■ Do this: Transcribe the listing lines verbatim, starting at the line that contains "The width and" and ending at the line that contains "(x=25, y=458)", both included.

■ Records supplied:
■ ■ ■

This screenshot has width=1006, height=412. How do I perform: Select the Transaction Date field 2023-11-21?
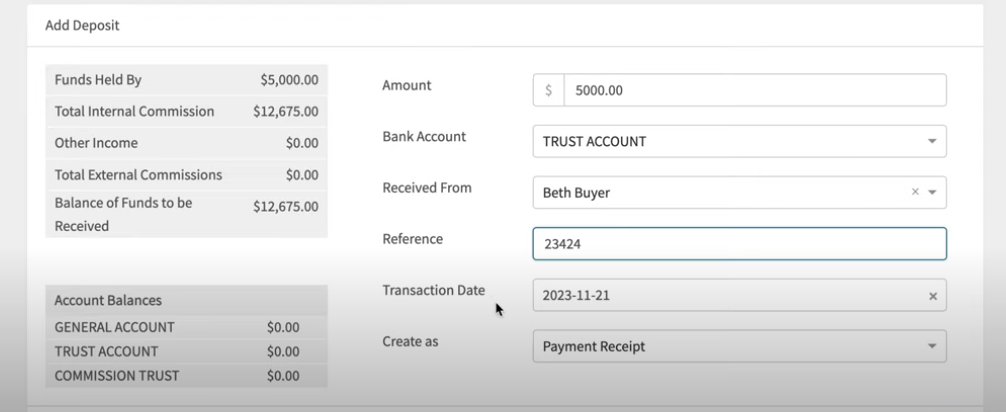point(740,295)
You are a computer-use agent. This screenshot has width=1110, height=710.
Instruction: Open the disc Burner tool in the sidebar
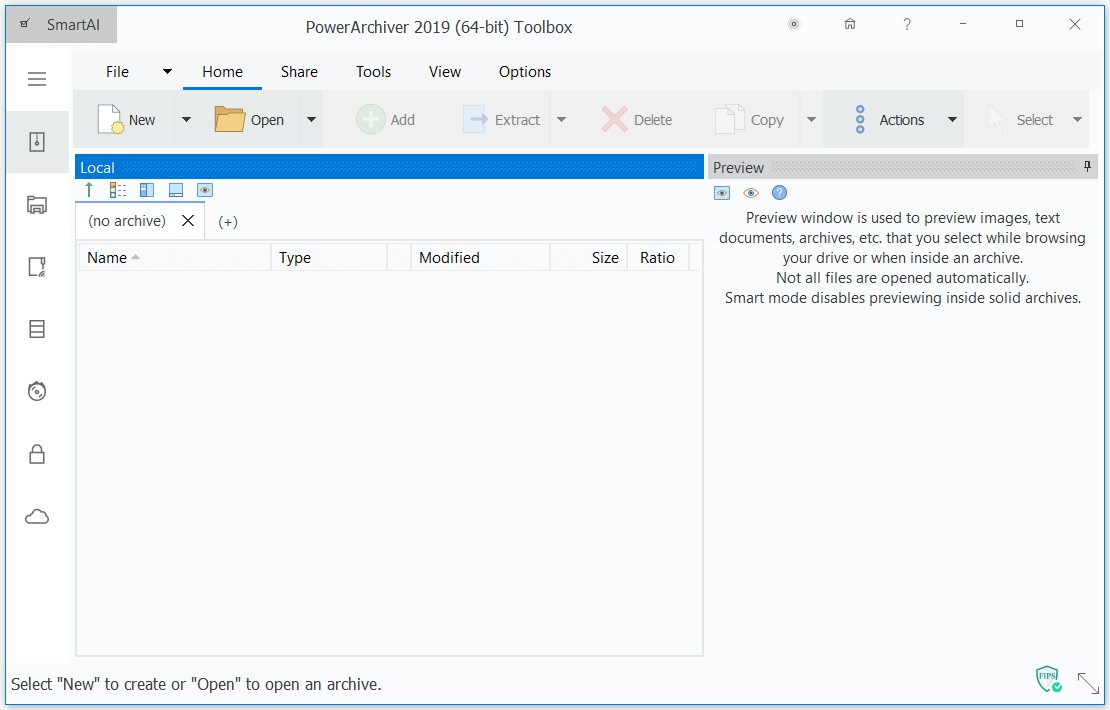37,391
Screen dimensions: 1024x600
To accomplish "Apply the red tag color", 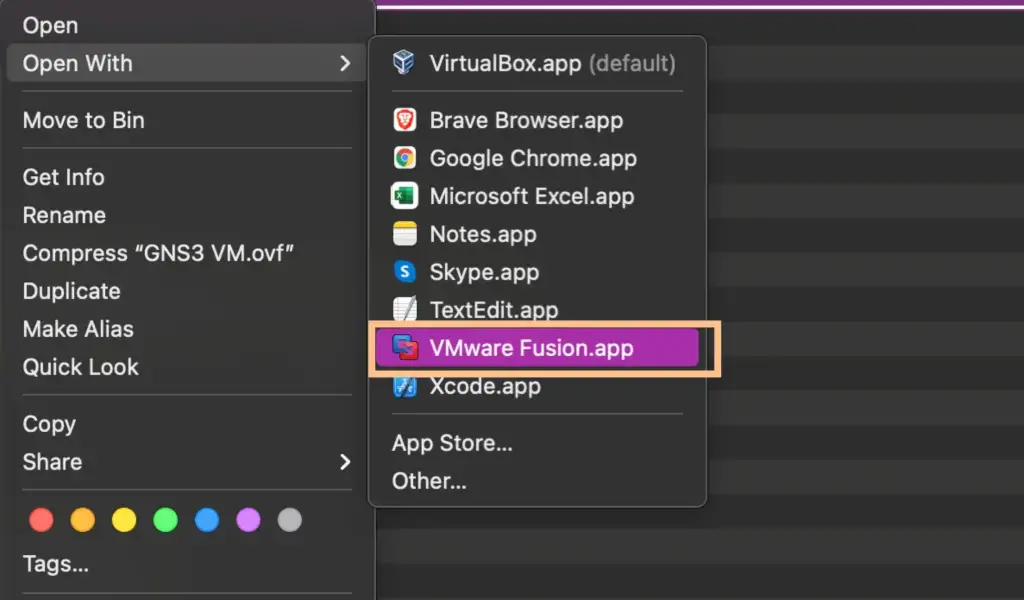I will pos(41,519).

■ ■ ■

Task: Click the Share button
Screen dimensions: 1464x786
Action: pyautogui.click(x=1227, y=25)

■ ■ ■

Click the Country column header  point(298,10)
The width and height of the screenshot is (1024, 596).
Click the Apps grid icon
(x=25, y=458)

■ ■ ■

■ Answer:
The width and height of the screenshot is (1024, 596).
Click the Apps grid icon
(x=25, y=458)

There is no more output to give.